Sexist language, racist language, theistic language – all are typical of the policing languages of mastery, and cannot, do not permit new knowledge or encourage the mutual exchange of ideas.
— Toni Morrison
Yesterday, we spent a fair amount of time watching documentaries of the horror and terror of September 11, 2001. I am numb again from what we saw and heard, am more aware today of the “sexist language, racist language, and theistic language” in and from that day. I’m wondering about the consequences.
One big tv network ran unedited 9 year old footage of the “events” from New York, from Washington, and from Pennsylvania, and we listened to reporters speculate, to find words, to remain in the know (both bearing “new news” knowledge and confining themselves to hedged news contained in what could be “confirmed” knowledge), to be objective (and not to hint at subjectivity). Another network showed political figures reflecting, and we heard them put language to terribly difficult decisions to be made.
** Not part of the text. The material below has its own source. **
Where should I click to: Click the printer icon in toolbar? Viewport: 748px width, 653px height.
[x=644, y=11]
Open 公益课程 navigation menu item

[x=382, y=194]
Perhaps the most gripping “shows” we watched were on the History Channel. One, for example, was a series of videographers, both pros and amateurs, who’d had cameras in hand while in NYC on the morning of 9/11/2001; we watched their motion pictures and listened to their very personal emotional stories from various individual perspective. Another History Channel piece, documented and reenacted the last hour of American Airlines Flight 11, the first hijacked airplane to crash into the World Trade Center. The piece was reconstructed from telephone recorded and remembered telephone conversations with the flight crew, from the flight manifest, and from the contents of the lost but recovered luggage of one of the hijackers.
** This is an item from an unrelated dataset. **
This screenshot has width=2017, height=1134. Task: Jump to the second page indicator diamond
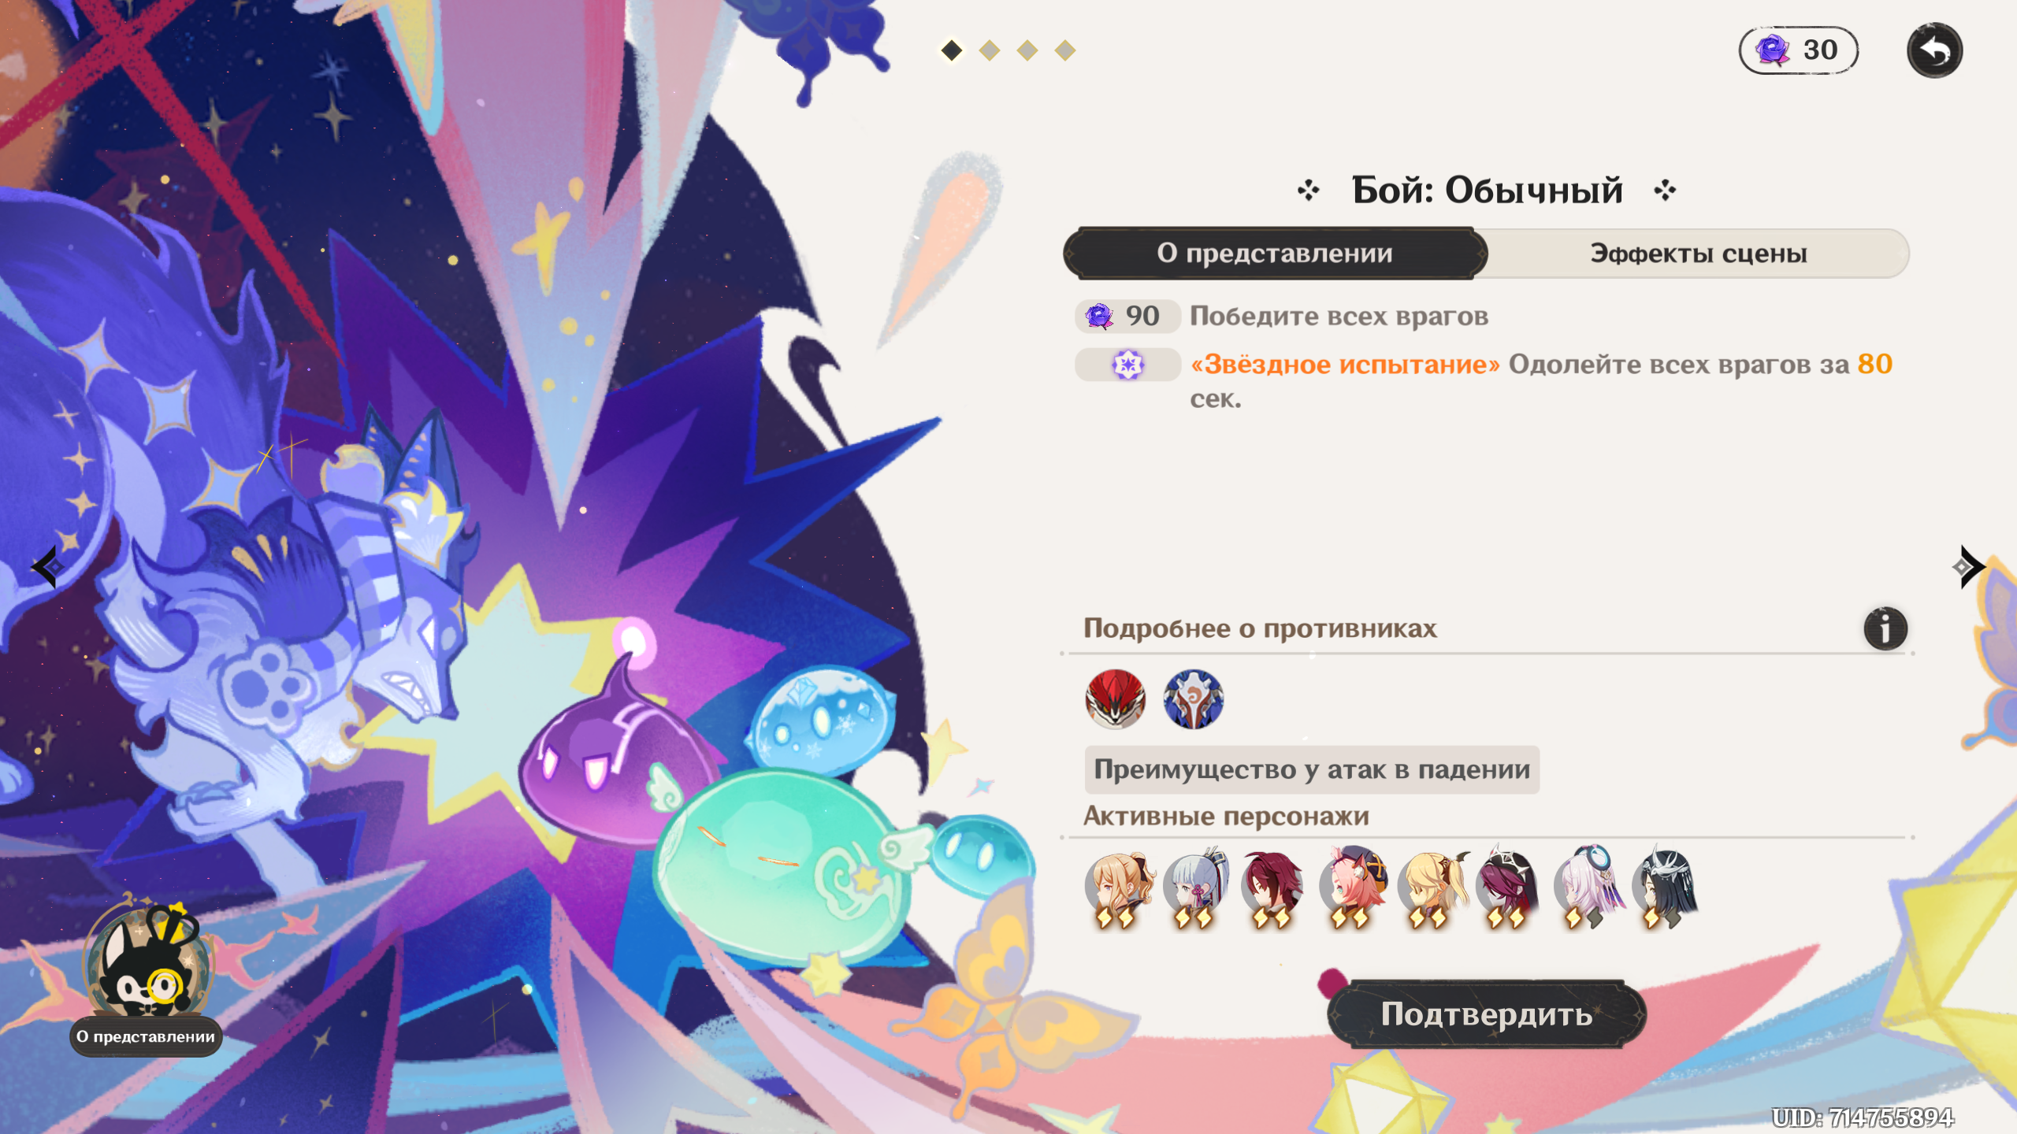click(x=990, y=50)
What seems particularly interesting to me is the language here. You see how I’ve started my post with an epigraph from Toni Morrison. What might be difficult for all of us reading (or having heard her here) is her word, all. She’s overgeneralizing, a first-year college Composition would do well to notice and the Composition instructor would do well to encourage such critical thinking. “All” is difficult because it’s all inclusive, and, in Morrison’s case, allowing for absolutely no exceptions. It’s what (in translated English) Aristotle warned against; he warned against “extreme,” specifically against “hyperbole.”
As I review and listen again to the language of “extremists,” I’m aware of their “sexist language, racist language, theist language,” all of it. Mohammed Atta, one of the masterminds behind the terrorism, left in his baggage a five-page handwritten Arabic note, a “manual for hijacking” according to the editor of the History Channel piece on the last hour of American Airlines flight 11. Atta was literally the voice for the other four hijackers with him, as he gave the final instructions, some broadcast into airspace, before he flew the airplane into the building. Much of his language was theist language in his “manual,” some racist.
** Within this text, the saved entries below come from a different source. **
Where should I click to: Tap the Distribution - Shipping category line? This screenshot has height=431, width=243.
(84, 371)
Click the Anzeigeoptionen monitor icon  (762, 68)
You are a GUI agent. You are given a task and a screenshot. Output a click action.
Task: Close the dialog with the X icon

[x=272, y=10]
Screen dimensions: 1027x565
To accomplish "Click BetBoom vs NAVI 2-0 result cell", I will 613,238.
The voiceover for the History Channel piece was careful to say that Atta did not represent “all” religious people, not “all” Muslims, not “all” of the Sunni Islamic faith. Rather, Atta was extreme, an extremist, a terrorist, a Jihadist, a fundamentalist of a very small group of a very narrow sect. And his instructions in his handwritten “manual” contained very unusual prayers. Some of these prayers were reenacted by actors playing the hijackers and English language translations were provided by the reporter giving the voiceover. The actions of the suicidists were not self centered only but were extremely God centered.
So “sexist language”?
Well, what’s been as reported as the theistic and racist extremisms of Mohammed Atta and his fellow highjackers is that their sexist beliefs and behaviors. They believed that they were not only hastening to God for the good of his world both in heaven and on earth as a consequence of expediting Jihad but that they were hastening also to respective virgins in heaven. In the days before 9/11/2001, they reportedly engaged in worldliness that included sinful lust (i.e., internet pornography definitely, and strip club visits? as did Nidal Malik Hasan reportedly before the days of his more recent terrorist attack and attempted suicide). The extremists’ teachings allow, forgive, and perhaps command such sexism in the name of God. The infiltration the infidels, as an extreme religious and racial exercise, requires such male denigration of females. It foreshadows the extreme reward of an eternity in God blessed acts with virgins exclusively assigned to the martyr.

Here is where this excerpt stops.